Dengan begitu banyak model kurikulum yang telah dirilis, ditambah dengan banyak tokoh pendidikan di Indonesia, idealnya dunia pendidikan Indonesia menempati posisi unggul. Faktanya, berdasarkan data pemeringkatan pendidikan yang dirilis situs worldtop20.org, pada 2023, Indonesia berada di peringkat ke-67 dari 209 negara.

Di Asia Tenggara, Indonesia tertinggal dari Singapura, Brunei, dan Vietnam. Indonesia hanya berada dua  peringkat di atas Timor Leste, negara yang belum lama merdeka. Mengapa hal tersebut bisa terjadi?
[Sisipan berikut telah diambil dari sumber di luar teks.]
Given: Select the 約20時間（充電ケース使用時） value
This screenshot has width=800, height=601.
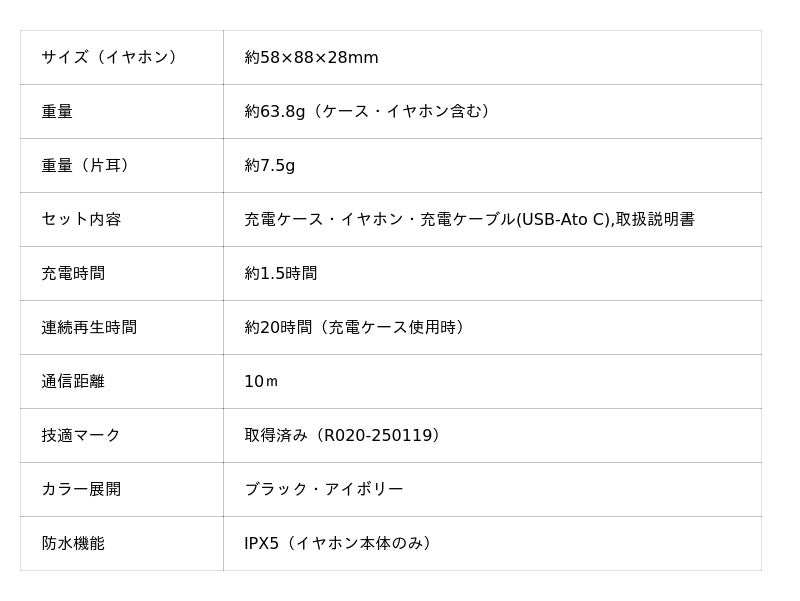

Banyak faktor yang memengaruhi, dari kualitas dan kesejahteraan tenaga pendidik, sarana-prasarana, pemerataan pendidikan, hingga model kurikulum yang diterapkan.

Selain tenaga pendidik, kurikulum memegang peran kunci sekaligus ”roh” dalam dunia pendidikan karena kurikulumlah yang mengatur struktur, bentuk, arah, hingga kegiatan belajar-mengajar dilakukan. Ketepatan kurikulum sangat diperlukan agar upaya pengembangan dan peningkatan kualitas anak-anak bangsa dapat dilakukan dengan prima.
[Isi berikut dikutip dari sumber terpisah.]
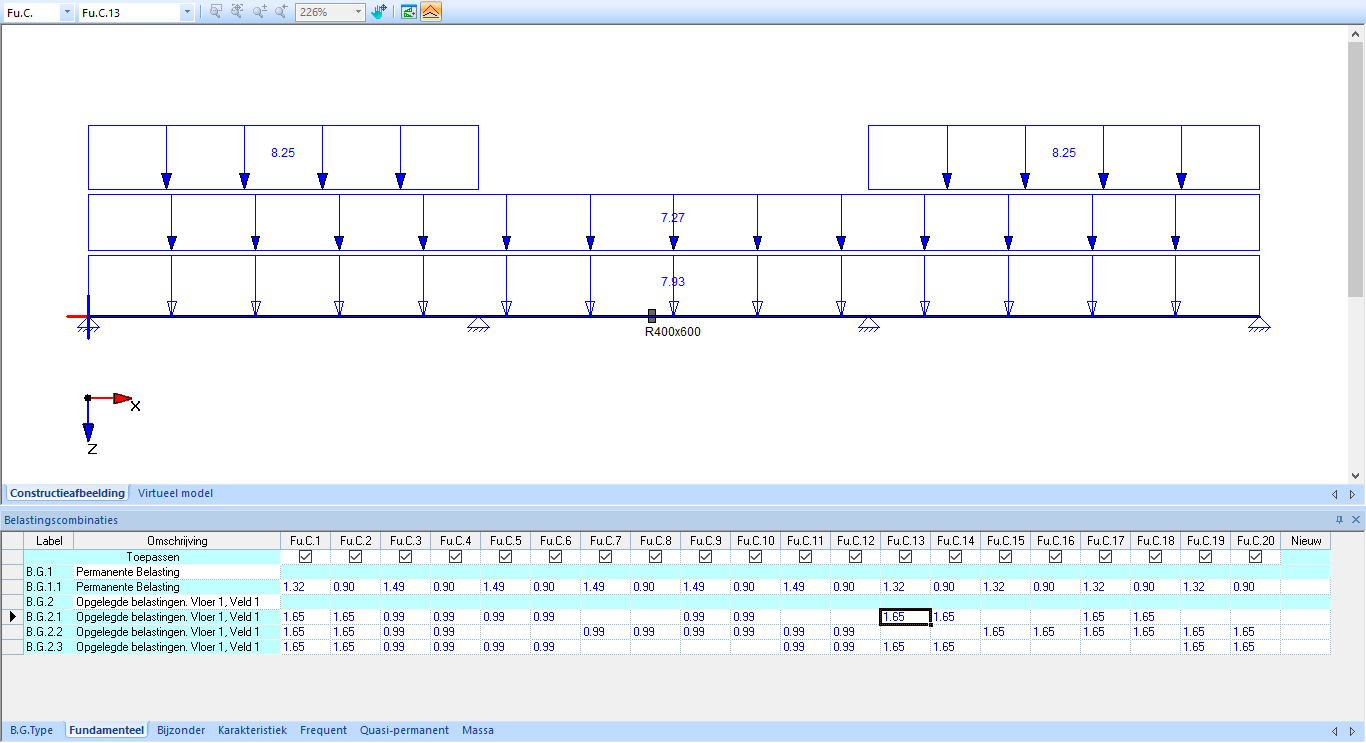Activate the zoom rectangle tool
Viewport: 1366px width, 743px height.
[x=216, y=12]
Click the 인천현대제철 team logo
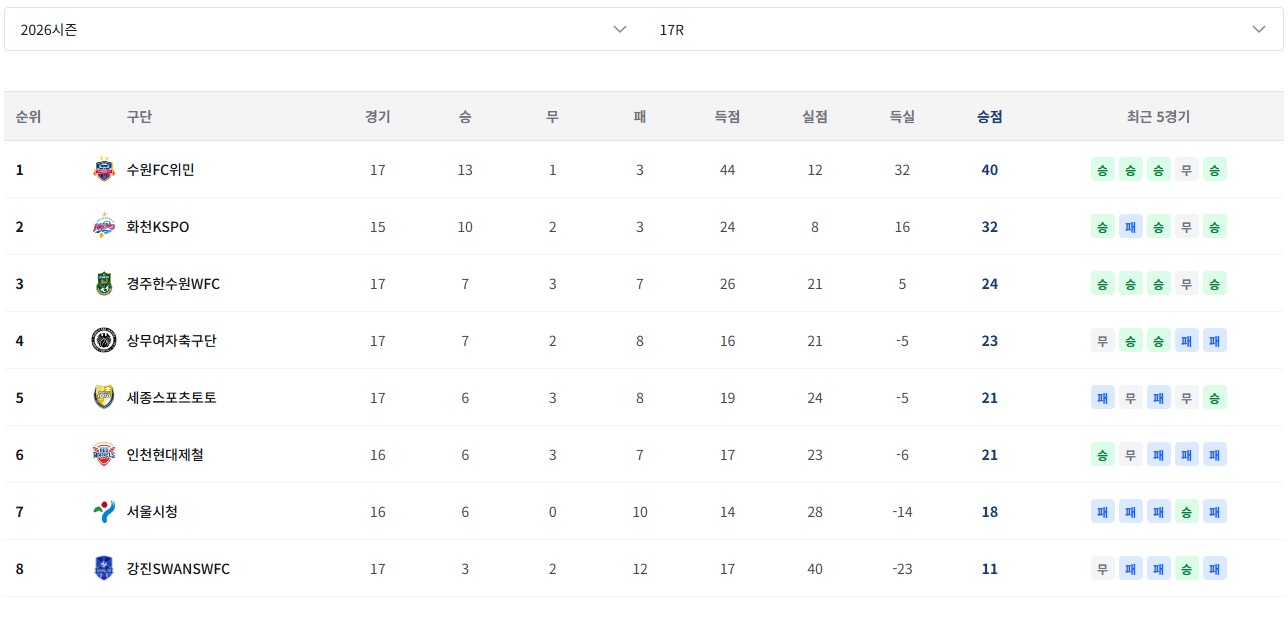1288x626 pixels. (104, 455)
Belum lama ini, dunia pendidikan Indonesia dikenalkan dengan Kurikulum Merdeka. Ingar bingar Kurikulum 2013 belum usai, kini ada lagi model kurikulum baru, yang menurut Menteri Pendidikan Kebudayaan Riset dan Teknologi Nadiem Makarim, memiliki sejumlah keunggulan.

Tentu saja ada pro dan kontra yang menyertai peluncurannya. Ada yang pesimistis, ada pula yang optimistis. Wajar karena, menilik perjalanan pendidikan di Indonesia, apa pun model kurikulumnya, tetap saja aktivitas pembelajaran tidak banyak berubah.
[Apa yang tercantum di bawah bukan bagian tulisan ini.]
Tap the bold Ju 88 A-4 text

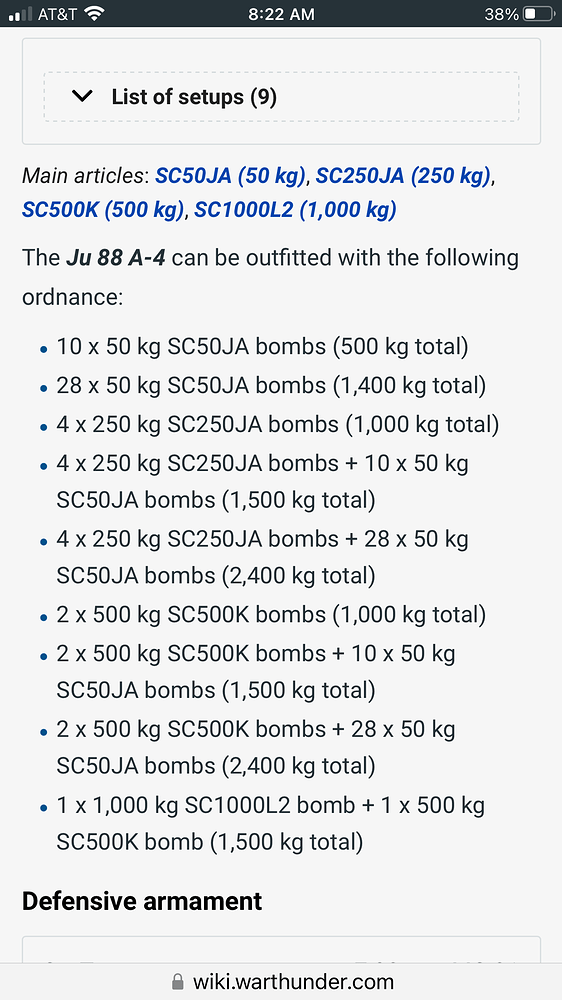115,259
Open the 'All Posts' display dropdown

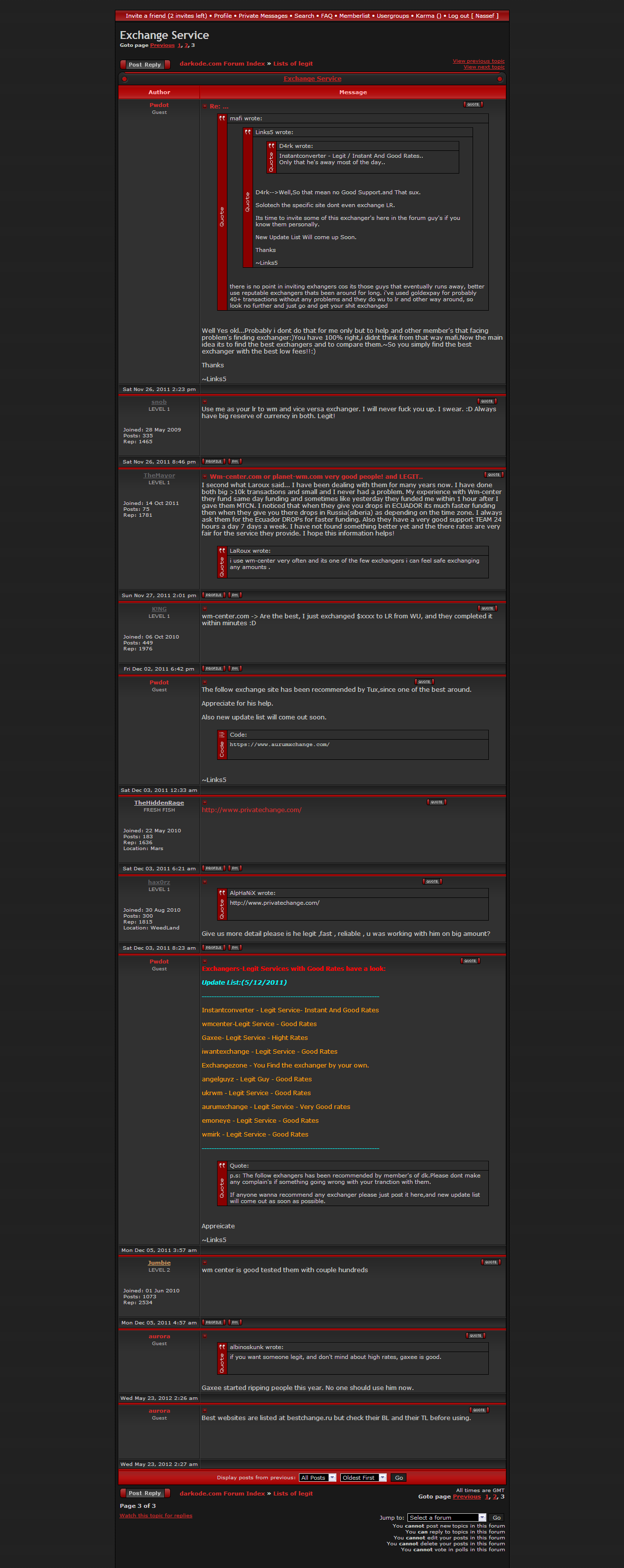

Model pembelajaran teacher-centered yang hanya mengandalkan bentuk ceramah, tak banyak dialog dan diskusi di dalam kelas, score-oriented, materi pelajaran yang betumpuk, hingga berorientasi pada menghafal saja pada saat negara lain berlomba-lomba menerapkan student-centered dan meaningful learning. Kita masih setia dengan pola-pola lama.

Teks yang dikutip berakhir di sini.